*Текстовый фрагмент*
----

В результате изучения «анатомии, физиологии и поведе­ния» этих мушкетов мной был издан строжайший закон: держать их на расстоянии не меньше трехсот ярдов от нашего лагеря.

Но время шло. Мы все больше постигали образ жизни окружавших нас животных, все больше сживались с нашими помощниками-африканцами, и я стал понимать, что мы теряем громадные возможности, не мобилизуя местное насе­ление на сбор коллекций. Содействие и помощь вождей и множества мелких тайных обществ дали результаты, на которые нам самим рассчитывать не приходилось. Но здесь имелись свои ограничения — сфера их влияния распространя­лась только на деревни и близлежащие охотничьи угодья. Покупка мелких живых существ у самых юных представите­лей африканского общества тоже была ограниченна. Поэто­му мы поощряли регулярные вылазки охотников с мушкета­ми, гарантируя им покупку по высокой цене любой добычи — или для коллекции, или для котла.

Но существовало одно препятствие: получив хорошую цену за хорошую добычу, ни один африканец не отправится в дальний поход, пока не истратит все деньги. А так как деньги можно вложить и в покупку жены, которая обеспечит его всеми удобствами, возрастающими в геометрической прогрессии, то опасаться следующего «несчастливого стече­ния обстоятельств» у охотника не приходится. Кроме того, вам редко удается залучить его на постоянную работу: для этого он слишком важная персона и прекрасно сознает свою экономическую независимость.

Таким образом, нам, как в Древнем Египте, ничего не оставалось, кроме как положиться на «преданных рабов». После длительных размышлений и копания в недрах своих душ мы с Джорджем решили: может быть, власти посмотрят сквозь пальцы на то, что мы только разок одолжим наши ружья Басси и Бену, особенно если те умудрятся не перестрелять друг друга.

В тот же вечер мы занялись составлением каталогов и прочей писаниной. В лагере стояла тишина, а Бен и Басси уже давно растворились в ночной тьме, прихватив ружья и фонарь.

Вдалеке прогремел одиночный выстрел, и почти сразу же за ним последовал дуплет из обоих стволов. Небольшая пауза, и выстрелы загремели снова. Это продолжалось без перерыва, пока я с тоской не стал поглядывать на свое осененное противомоскитной сеткой ложе. Канонада не умолкала. Всем нам не терпелось взглянуть на богатую добычу, которую, очевидно, обещала наша новая идея, так что я решил ускользнуть из лагеря, чтобы принять участие в счастливой охоте.

----

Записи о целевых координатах
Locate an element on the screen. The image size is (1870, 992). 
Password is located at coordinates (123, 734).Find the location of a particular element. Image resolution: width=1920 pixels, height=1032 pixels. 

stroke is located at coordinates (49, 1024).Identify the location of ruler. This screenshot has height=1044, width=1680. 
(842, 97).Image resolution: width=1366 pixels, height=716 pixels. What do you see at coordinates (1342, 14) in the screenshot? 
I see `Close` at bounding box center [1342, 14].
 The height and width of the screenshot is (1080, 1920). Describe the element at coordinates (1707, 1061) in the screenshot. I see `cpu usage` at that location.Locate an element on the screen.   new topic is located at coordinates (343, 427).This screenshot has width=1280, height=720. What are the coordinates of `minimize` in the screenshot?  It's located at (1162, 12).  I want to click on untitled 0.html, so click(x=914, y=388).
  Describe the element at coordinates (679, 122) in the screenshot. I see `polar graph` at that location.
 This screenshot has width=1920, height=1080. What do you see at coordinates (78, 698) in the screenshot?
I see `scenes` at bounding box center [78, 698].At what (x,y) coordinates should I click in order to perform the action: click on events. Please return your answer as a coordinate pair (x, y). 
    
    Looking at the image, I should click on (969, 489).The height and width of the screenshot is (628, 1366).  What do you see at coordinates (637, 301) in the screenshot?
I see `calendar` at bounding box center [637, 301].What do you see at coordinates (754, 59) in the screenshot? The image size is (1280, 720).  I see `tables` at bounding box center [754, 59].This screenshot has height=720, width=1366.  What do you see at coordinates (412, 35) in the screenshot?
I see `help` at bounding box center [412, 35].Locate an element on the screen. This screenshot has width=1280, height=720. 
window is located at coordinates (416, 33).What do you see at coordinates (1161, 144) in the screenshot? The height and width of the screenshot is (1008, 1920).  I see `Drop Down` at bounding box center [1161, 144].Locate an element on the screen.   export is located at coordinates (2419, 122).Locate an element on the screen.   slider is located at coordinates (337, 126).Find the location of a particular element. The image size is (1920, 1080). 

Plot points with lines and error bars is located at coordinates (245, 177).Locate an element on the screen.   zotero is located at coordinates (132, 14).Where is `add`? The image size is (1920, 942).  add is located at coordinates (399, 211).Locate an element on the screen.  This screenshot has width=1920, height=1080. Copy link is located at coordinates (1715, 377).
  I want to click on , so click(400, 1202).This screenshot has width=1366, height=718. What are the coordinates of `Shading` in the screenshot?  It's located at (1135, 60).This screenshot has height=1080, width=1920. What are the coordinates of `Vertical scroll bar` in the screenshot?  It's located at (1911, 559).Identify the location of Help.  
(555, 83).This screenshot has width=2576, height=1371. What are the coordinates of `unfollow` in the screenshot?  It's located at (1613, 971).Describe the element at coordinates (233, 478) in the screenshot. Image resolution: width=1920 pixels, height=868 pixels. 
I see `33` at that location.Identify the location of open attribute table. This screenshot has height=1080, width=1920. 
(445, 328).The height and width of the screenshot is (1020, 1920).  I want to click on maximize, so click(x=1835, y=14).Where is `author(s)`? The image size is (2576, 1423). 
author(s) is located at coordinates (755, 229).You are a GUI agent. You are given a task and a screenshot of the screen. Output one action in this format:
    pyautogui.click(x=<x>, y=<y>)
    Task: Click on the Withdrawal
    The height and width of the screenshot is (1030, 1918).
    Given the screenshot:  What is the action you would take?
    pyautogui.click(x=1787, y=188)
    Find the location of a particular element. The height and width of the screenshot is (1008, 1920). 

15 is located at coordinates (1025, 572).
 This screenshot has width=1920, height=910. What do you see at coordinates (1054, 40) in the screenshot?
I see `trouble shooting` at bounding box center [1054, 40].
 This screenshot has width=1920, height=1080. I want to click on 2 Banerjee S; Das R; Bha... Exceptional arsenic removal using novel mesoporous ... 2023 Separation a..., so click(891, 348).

----

*Задачи для решения*
1/ Перепишите из текстового фрагмента всё подряд, начиная со слов «Таким образом, нам, как» и вплоть до слов «ружья и фонарь.».
2/ Назовите все личные имена людей, которые встречаются в текстовом фрагменте.

*Ответы по задачам*
1/
Таким образом, нам, как в Древнем Египте, ничего не оставалось, кроме как положиться на «преданных рабов». После длительных размышлений и копания в недрах своих душ мы с Джорджем решили: может быть, власти посмотрят сквозь пальцы на то, что мы только разок одолжим наши ружья Басси и Бену, особенно если те умудрятся не перестрелять друг друга.

В тот же вечер мы занялись составлением каталогов и прочей писаниной. В лагере стояла тишина, а Бен и Басси уже давно растворились в ночной тьме, прихватив ружья и фонарь.

2/ Джордж, Басси, Бен